REQUIRED WORK: In the post below about teaching and health, how does the sentence "I really need to relax, figure out a few things, and take care of myself." read in Spanish?

TEXT PROVIDED:
---

In addition to writing, photographs, advertising, television, websites, and film will be our artifacts,
our texts of study and meditation and analysis. We are surrounded by, bombarded with, and often
uncritical participants in “everyday media” and their concomitant technologies. This class, in
broad strokes, will investigate and interrogate and make visible the ideological, material,
and cultural manifestations of “everyday media,” primarily in the US, through the lenses of
cultural studies, visual literacy, and writing. Lister and Wells, authors of “Seeing Beyond
Belief,” argue for a curiosity, a methodology for unpacking cultural productions; they say,
“Cultural Studies allows the analyst to attend to the many moments within the cycle of
production, circulation and consumption of [a text] through which meanings accumulate, slip
and shift.” They argue that our understandings of identities, meanings, and power, as well
as the intersections of cultural and social locations like race, gender, class, and sexuality,
can be excavated through the analysis of the texts we create and consume. This class will
spend the quarter reading, thinking, writing about “everyday media” and how and what these
texts argue, reveal, narrate, hide, perpetuate, and complicate the world we live in.
My students are all right. Second quarter students generally are -- they've figured out a
few things, learned the "genre" of college. Plus, I have a smattering of second years and
even a senior. But, as per usual, most of my students are resistant to the cultural critique
the class entails. They want me to leave their MTV and reality television and Abercrombie &
Fitch and politics (if they even can articulate that they have politics) alone. It's all
right, though. Some of them will thank me later for the rigor. Most will have learned
something but just not quite how to put it to use right away. I can live with that. (And
what about the few few who take nothing, leave nothing? I can only wish them the best and
hope they don't own a gun, bear children, or run the country.)
So, if it isn't school, teaching, reading, writing, or work, what else is there? Sadly, I
find myself coming up short on the "balance" part of my life. Granted, I know that balance
isn't a good word. Things shouldn't be 50-50 with school and other stuff. But I think it
should be proportional -- that's a better way to frame it. I hang out with school friends
mostly. I still go to our weekly
English Grad Pub every Thursday.
There's usually some sort of social happening going on over the weekend. And I even hit
the neighborhood every now and then (usually with my most recently befriended drinking
partner, Lindsay). But I am finding that as much fun as these excursions are, they cannot
take the place of a more developed, more diverse, and more functional "life outside of school."
I'm working on it. Or trying to, at least. But life has been strange and worrisome as of
late, in a general sort of way. As I said earlier, I'm in a transition phase in my education.
But I have been having other concerns as well. My health has been an issue since last quarter.
hives still plague
me. I've been to the doctor a couple of times now, and we're still in
the process of trying to figure them out. They are most certainly caused by allergies to
something, probably dust mites or animal dander. I'm on allergy medicine, which is helping.
But I'm trying to figure out other things that might be causing such a reaction, including
foods. While getting bloodwork done to make sure the hives weren't symptomatic of something
more serious, the doctor discovered I have a hereditary blood condition called
(minor), which means my blood does not produce hemaglobin normally. The condition is
not serious at all. It shouldn't impact my daily life in any way. I probably should
be more aware of my general health and well-being, though. The doctor was actually
surprised that this hadn't come up sooner. The whole situation has got me thinking, of course,
and freaking out a little. I am getting to that age when my body might start showing
the signs of age, the signs of stress, the signs of distress more. Ah, mortality.
I really need to relax, figure out a few things, and take care of myself. I just wish I
knew what that was and what I really want. Age old questions, right?

---

INPUT DATA:
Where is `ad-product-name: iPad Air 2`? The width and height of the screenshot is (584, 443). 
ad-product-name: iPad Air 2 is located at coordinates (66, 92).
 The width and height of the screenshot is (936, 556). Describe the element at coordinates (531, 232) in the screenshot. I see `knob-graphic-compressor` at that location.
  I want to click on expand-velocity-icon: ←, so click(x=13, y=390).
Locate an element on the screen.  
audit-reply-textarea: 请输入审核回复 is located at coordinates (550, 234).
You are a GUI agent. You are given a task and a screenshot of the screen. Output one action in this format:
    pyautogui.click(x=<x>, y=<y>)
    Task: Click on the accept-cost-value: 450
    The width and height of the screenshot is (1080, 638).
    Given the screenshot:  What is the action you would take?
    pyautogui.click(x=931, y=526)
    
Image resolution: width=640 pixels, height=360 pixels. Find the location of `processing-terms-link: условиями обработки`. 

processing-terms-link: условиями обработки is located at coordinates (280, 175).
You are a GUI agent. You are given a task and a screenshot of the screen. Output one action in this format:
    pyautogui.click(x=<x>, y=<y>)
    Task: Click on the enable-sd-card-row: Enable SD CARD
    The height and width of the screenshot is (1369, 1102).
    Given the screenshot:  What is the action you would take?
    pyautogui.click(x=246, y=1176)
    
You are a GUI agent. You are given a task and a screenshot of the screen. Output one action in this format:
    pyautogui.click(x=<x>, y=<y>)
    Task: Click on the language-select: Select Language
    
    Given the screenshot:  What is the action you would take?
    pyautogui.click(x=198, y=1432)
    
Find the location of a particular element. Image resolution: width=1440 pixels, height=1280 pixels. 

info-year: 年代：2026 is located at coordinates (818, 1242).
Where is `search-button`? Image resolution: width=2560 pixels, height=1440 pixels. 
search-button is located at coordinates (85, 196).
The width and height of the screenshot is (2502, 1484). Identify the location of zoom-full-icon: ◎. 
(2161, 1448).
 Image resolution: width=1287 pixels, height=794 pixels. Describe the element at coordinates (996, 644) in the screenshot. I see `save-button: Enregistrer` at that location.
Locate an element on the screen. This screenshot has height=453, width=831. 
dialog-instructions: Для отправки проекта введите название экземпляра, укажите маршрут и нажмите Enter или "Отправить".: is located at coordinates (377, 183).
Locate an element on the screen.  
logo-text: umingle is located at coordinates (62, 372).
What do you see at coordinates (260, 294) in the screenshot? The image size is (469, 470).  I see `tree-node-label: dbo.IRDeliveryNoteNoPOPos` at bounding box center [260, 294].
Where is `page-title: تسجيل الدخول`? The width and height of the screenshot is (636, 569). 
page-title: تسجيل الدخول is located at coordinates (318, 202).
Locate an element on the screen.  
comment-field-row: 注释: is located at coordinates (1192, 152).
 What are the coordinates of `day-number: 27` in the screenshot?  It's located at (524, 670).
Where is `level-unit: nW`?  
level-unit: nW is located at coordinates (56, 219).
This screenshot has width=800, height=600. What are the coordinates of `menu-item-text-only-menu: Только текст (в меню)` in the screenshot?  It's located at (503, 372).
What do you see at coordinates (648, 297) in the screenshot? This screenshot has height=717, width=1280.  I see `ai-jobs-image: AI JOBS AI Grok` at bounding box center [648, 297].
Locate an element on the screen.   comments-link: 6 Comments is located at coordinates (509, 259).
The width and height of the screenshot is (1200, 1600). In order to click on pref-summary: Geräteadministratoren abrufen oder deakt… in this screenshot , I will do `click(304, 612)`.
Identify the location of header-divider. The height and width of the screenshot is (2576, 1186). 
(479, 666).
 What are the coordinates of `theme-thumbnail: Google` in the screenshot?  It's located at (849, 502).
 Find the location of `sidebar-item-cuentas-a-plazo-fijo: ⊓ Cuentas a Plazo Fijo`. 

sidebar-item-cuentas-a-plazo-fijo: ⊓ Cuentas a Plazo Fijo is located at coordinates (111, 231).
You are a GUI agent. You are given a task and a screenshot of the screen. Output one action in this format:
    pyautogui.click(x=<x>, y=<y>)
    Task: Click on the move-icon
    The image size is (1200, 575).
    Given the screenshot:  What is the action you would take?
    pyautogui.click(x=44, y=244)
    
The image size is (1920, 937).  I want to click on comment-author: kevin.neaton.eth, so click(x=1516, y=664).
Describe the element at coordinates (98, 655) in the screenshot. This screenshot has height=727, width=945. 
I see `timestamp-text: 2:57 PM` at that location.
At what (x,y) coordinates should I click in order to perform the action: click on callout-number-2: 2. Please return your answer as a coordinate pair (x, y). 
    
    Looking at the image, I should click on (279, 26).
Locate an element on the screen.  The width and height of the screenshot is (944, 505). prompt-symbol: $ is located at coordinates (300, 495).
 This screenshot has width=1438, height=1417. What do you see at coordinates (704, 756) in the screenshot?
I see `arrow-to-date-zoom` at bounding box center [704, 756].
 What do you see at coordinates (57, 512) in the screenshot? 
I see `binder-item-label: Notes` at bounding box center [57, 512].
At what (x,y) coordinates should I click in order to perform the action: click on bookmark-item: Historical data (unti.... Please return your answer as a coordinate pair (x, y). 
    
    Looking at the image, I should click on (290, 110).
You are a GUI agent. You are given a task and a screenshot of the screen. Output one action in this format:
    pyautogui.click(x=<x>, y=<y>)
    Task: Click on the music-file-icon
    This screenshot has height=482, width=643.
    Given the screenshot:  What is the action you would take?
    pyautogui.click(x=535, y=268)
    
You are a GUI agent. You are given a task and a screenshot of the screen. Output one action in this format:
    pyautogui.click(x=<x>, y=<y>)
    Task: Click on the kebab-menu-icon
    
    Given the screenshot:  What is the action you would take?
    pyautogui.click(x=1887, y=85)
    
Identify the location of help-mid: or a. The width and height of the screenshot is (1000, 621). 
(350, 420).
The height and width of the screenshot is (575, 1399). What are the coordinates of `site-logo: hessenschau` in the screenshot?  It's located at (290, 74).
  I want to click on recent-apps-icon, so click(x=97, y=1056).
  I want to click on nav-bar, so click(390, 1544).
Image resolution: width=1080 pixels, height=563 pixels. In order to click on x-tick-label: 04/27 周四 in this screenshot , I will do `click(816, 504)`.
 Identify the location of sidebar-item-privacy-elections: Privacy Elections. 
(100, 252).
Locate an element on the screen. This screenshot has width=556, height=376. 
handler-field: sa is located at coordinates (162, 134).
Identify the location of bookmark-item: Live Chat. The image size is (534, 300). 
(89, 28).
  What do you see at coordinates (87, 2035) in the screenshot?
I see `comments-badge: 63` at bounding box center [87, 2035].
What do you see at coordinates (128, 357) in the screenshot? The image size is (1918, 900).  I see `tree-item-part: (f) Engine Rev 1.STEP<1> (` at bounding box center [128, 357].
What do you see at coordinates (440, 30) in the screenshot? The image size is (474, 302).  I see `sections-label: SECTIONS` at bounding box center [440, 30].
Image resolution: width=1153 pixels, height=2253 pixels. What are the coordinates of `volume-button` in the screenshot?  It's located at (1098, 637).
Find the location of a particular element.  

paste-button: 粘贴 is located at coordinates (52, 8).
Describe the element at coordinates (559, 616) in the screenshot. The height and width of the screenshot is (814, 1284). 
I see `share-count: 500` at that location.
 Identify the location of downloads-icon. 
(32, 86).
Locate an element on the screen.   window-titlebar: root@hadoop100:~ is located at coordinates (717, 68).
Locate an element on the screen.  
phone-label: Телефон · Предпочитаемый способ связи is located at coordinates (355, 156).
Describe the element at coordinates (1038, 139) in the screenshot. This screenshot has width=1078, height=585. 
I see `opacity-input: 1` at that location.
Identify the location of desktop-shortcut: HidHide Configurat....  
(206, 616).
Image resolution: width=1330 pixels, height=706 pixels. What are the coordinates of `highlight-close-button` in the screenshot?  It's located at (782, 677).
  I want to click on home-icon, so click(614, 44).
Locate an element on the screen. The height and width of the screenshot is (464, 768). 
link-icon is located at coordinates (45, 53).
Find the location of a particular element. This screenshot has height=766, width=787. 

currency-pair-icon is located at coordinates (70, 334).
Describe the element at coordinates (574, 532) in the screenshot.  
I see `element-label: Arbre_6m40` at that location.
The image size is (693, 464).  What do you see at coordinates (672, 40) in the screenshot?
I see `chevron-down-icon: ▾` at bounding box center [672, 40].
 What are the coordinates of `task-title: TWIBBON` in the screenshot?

---

EXERCISE ANSWER: Realmente necesito relajarme, resolver algunas cosas y cuidarme.